Hi,
turdus wrote:
Octocontrabass wrote:
most BIOSes only allow AH=42h if the first sector is a "valid" MBR
Where did you get such a nonsense? Let's make this clear: AH=42h reads a sector from disk to memory, nothing more, nothing less.
Sadly, it's true.
What happened was that real floppy disks were never large enough to require "int 0x13 extensions", so most BIOSs never bothered supporting "int 0x13 extensions" for floppy disks. Also, hard disks weren't considered removable.
Then CD came along. Originally they weren't bootable at all. Eventually "El Torito" happened, where the media itself tells the BIOS if the CD should emulate a floppy (without "int 0x13 extensions") or emulate a hard disk (with "int 0x13 extensions, but where removable media is assumed to be a "non-removable device") or do no emulation at all (which requires software specifically designed to boot from CD).
Then USB came along. BIOS manufacturers weren't too sure if USB flash should emulate a floppy disk (because it's removable media) or emulate a hard disk (because it's larger than a floppy). A lot of BIOSs decided to support both possibilities - e.g. emulate a floppy (without "int 0x13 extensions" just like a real floppy) or emulate a "not expected to be removable" hard disk (with "int 0x13 extensions").
Some of these BIOSs had an option in their configuration screen to select between emulating floppy and emulating hard disk. Of course that was annoying for users. To fix that problem some BIOS manufacturers decided it'd be fun to auto-detect if the USB should emulate floppy or emulate hard disk. However, it's not like "El Toritio" where there's a sane way to determine what type of device the media should emulate, so they just used the awesome power of stupidity as an alternative.

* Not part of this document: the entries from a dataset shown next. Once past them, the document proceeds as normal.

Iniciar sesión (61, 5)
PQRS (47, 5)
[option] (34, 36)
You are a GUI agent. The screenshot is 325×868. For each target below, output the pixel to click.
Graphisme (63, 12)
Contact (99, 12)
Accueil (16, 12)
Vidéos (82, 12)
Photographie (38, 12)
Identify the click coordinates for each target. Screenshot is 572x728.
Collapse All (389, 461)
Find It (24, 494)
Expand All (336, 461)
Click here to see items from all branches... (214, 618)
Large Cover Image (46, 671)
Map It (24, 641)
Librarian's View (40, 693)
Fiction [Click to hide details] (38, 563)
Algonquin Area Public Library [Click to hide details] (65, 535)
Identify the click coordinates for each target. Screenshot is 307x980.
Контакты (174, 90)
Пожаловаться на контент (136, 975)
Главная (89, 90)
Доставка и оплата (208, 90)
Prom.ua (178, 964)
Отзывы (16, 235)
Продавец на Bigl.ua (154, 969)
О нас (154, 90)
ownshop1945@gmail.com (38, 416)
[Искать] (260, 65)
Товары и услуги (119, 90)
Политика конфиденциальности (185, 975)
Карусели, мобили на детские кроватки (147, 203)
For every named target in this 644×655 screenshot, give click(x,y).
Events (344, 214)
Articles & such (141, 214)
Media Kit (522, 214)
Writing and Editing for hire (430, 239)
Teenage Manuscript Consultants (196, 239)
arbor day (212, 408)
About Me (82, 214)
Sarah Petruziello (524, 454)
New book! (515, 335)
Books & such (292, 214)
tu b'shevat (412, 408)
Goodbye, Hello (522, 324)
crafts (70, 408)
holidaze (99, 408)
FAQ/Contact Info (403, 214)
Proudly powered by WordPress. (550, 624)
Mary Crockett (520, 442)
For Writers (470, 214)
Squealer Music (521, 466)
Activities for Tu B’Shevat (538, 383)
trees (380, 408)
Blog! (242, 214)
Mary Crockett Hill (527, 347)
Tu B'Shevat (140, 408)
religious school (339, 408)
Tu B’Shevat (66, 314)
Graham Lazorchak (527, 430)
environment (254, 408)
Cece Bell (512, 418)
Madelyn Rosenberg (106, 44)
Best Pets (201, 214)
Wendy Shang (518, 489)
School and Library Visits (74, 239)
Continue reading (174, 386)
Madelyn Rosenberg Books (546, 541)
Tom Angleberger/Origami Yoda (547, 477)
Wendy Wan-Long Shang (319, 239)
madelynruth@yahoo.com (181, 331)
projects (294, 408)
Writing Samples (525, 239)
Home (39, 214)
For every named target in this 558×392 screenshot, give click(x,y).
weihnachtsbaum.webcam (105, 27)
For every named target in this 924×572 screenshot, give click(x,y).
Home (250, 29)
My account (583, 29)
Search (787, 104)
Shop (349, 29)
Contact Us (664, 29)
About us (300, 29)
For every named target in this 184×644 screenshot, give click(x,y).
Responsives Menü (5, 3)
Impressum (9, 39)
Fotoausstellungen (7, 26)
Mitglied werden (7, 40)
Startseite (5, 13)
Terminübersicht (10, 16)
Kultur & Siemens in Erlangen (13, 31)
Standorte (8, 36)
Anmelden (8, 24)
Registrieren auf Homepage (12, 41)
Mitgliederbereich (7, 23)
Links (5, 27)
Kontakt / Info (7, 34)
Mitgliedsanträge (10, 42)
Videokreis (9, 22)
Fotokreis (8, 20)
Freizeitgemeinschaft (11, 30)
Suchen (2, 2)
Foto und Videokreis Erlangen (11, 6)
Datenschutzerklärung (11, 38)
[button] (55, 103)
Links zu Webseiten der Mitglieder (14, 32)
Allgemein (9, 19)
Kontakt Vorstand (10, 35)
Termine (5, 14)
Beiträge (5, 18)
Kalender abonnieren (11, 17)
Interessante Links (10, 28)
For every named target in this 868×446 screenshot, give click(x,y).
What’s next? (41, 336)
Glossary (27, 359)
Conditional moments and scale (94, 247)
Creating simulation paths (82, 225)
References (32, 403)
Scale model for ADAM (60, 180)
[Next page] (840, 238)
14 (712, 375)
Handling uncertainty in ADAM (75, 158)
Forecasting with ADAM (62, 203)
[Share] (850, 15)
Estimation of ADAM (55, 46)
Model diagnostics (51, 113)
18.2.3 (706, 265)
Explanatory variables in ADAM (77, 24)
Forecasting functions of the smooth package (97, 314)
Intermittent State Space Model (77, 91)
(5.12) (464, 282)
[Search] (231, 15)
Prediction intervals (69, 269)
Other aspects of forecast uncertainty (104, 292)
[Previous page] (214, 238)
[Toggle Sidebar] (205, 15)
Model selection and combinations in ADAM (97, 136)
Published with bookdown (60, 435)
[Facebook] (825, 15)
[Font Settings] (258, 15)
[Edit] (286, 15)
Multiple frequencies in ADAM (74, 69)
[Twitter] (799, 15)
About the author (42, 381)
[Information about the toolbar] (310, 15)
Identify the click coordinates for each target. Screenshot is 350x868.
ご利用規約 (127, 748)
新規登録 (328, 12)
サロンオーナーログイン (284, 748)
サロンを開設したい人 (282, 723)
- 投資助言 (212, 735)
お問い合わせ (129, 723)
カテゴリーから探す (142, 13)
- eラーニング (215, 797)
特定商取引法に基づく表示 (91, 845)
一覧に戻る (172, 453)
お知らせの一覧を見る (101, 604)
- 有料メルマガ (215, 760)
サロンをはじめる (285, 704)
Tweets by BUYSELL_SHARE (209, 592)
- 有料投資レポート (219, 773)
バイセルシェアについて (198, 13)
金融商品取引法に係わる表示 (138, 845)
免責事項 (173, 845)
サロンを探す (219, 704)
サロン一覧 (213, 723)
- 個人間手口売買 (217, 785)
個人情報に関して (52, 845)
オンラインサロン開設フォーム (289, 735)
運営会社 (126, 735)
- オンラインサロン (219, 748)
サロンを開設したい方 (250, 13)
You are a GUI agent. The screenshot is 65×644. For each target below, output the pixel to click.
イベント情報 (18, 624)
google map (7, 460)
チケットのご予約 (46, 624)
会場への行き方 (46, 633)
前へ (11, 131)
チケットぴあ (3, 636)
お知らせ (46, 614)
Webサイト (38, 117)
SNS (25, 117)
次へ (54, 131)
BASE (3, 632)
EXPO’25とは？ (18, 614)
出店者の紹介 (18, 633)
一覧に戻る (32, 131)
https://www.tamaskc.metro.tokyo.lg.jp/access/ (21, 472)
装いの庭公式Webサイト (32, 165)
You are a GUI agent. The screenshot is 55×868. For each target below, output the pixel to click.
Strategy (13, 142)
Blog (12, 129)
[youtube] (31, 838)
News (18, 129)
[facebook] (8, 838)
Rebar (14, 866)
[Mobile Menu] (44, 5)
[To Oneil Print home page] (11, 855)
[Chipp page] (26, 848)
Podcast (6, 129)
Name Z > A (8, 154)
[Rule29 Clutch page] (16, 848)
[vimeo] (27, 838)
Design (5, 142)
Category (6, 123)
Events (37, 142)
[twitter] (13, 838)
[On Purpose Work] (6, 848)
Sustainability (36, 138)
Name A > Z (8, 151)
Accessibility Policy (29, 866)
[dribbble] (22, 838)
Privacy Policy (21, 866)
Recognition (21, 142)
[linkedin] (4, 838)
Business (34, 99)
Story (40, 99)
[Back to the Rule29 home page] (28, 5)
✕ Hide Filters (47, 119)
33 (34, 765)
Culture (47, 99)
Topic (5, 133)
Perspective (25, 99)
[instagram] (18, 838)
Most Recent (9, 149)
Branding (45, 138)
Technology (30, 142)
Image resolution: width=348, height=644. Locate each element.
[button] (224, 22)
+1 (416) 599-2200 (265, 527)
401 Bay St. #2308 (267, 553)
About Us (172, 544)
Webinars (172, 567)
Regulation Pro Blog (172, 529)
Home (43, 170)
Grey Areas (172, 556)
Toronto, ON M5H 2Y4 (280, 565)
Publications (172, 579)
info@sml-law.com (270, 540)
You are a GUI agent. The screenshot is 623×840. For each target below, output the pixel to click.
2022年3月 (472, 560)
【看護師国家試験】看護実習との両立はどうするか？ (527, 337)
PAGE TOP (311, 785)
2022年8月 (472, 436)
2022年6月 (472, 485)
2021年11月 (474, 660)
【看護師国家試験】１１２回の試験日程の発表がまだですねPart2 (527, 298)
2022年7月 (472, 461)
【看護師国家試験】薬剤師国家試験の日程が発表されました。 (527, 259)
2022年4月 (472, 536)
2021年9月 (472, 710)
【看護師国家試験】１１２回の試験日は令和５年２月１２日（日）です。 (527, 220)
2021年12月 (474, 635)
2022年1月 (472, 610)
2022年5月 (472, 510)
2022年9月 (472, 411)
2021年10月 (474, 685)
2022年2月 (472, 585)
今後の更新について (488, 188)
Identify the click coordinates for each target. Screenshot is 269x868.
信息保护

Of course real floppy disk hardware sucks (no easy way to detect how media was formatted) so Microsoft invented the BPB as a work-around, and everyone expected a (formatted) floppy disk to have BPB. Nobody ever bothered partitioning floppy disks (they were too small). Therefore, for USB, for some BIOSs; if the USB flash has something that looks like a BPB and/or doesn't have something that looks like a partition table; then assume it should emulate a floppy disk (don't bother supporting "int 0x13 extensions" and do support device removal correctly).
Hard disks where mostly always partitioned (even if it's a single partition covering almost all sectors) and the MBR never really needed a BPB (MBR is not the first sector of a FAT partition). Therefore, for USB, for some BIOSs; if the USB has something that looks like a partition table and/or doesn't have something that looks like a BPB; then assume it should emulate a hard disk (do support "int 0x13 extensions", but don't bother supporting device removal correctly).
Over time, USB flash sizes grew and floppy became much less popular. Now it seems silly to emulate a floppy at all, and silly not to support "int 0x13 extensions". I wouldn't be surprised if almost all modern computers just assume USB should emulate a hard disk; but old computers still exist.
Mostly, I'd recommend making sure your bootable USB does not have anything that looks like a valid BPB and does have something that looks like a valid partition table, just in case someone wants to use it to boot an older computer. More specifically, with UEFI looming, I'd recommend not having a BPB and using a hybrid "MBR + GPT" partitioning scheme.